Characteristics of the Mona Lisa – a masterpiece created by a very renowned Renaissance painter about 6 centuries ago – play a role in bringing value to the non-fungible art, his younger brother, Benjamin Lee explained.

Is NFT digital art?

It does not have to be. What is digital is how it is deployed, or presented to the world.

Jonathan said, “First, you have to deploy this NFT in a programmable contract, and then this NFT sitting in the blockchain, can indicate to us who the creators and owners of the NFT are.”

 “Remember, it is not physical.
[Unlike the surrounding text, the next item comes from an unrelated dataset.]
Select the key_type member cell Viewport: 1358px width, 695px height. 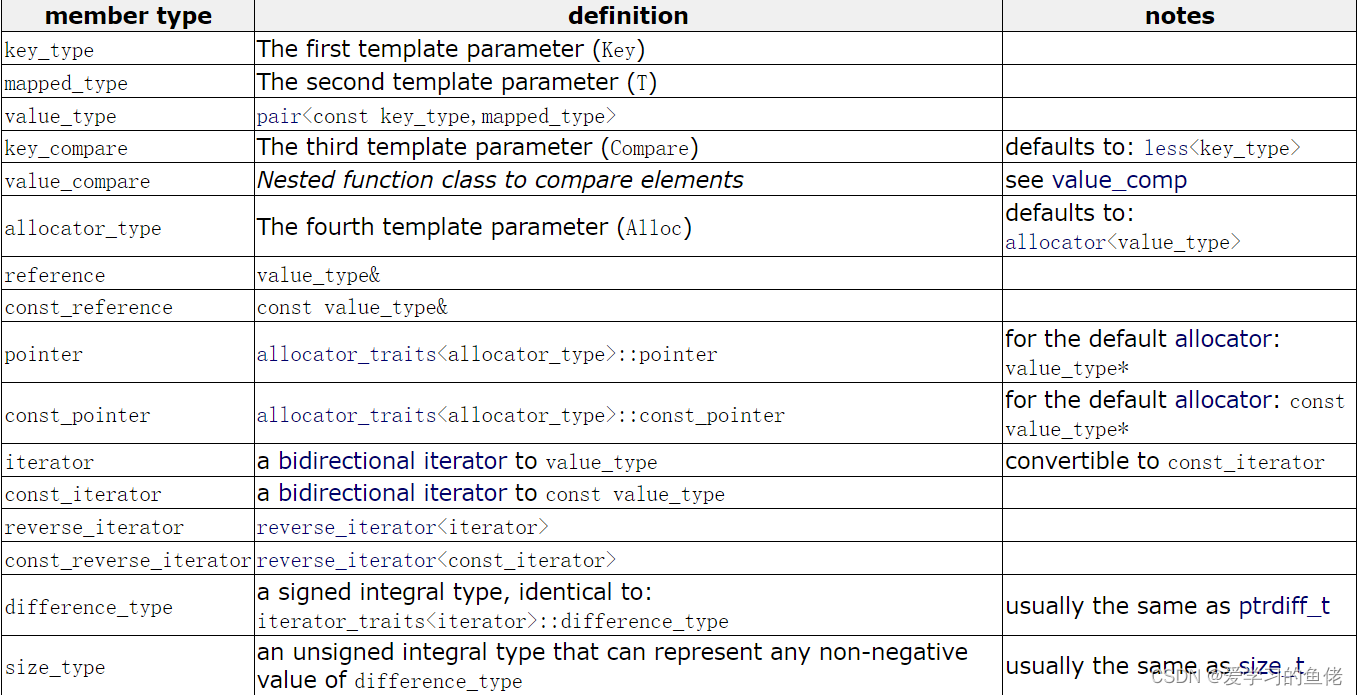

Yet.”

When one goes to an online NFT marketplace like OpenSea, they may see something they like (a digital item, a piece of art, etc), then click to save it.
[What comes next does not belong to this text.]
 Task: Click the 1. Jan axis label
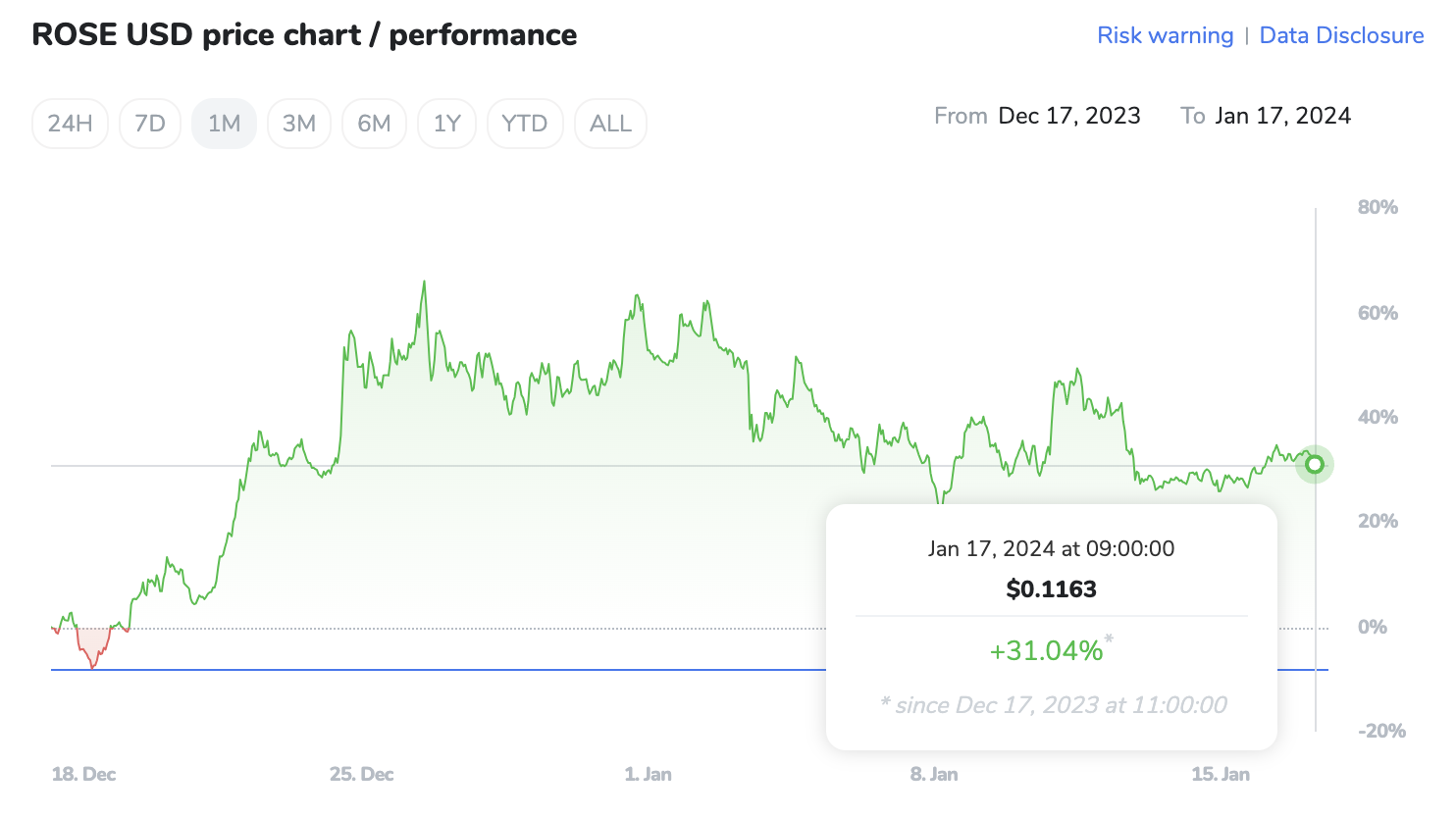648,774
“You can go back to the Ethereum blockchain, and from this Ethereum blockchain you can tell specifically who the owner is via an alphanumeric hash.”

Crypto-wallets are one way to keep NFTs, and the NFT’s alphanumeric hash is linked or synced to the owner’s alphanumeric hash from their wallet.

“It’s like proof of your ownership of that NFT,” Benjamin explained, adding that a program called, allows you to view transaction hashes of tokens, and verify its ‘status’.”

Skills, experience… a sense of adventure?

“I took a pretty long time to read documents about NFTS and it is not easy to start because of lack of resources and literature out there on the Internet. NFT is still in early stages, and there are not many YouTube videos that teach y you in-depth about NFTs or smart contracts.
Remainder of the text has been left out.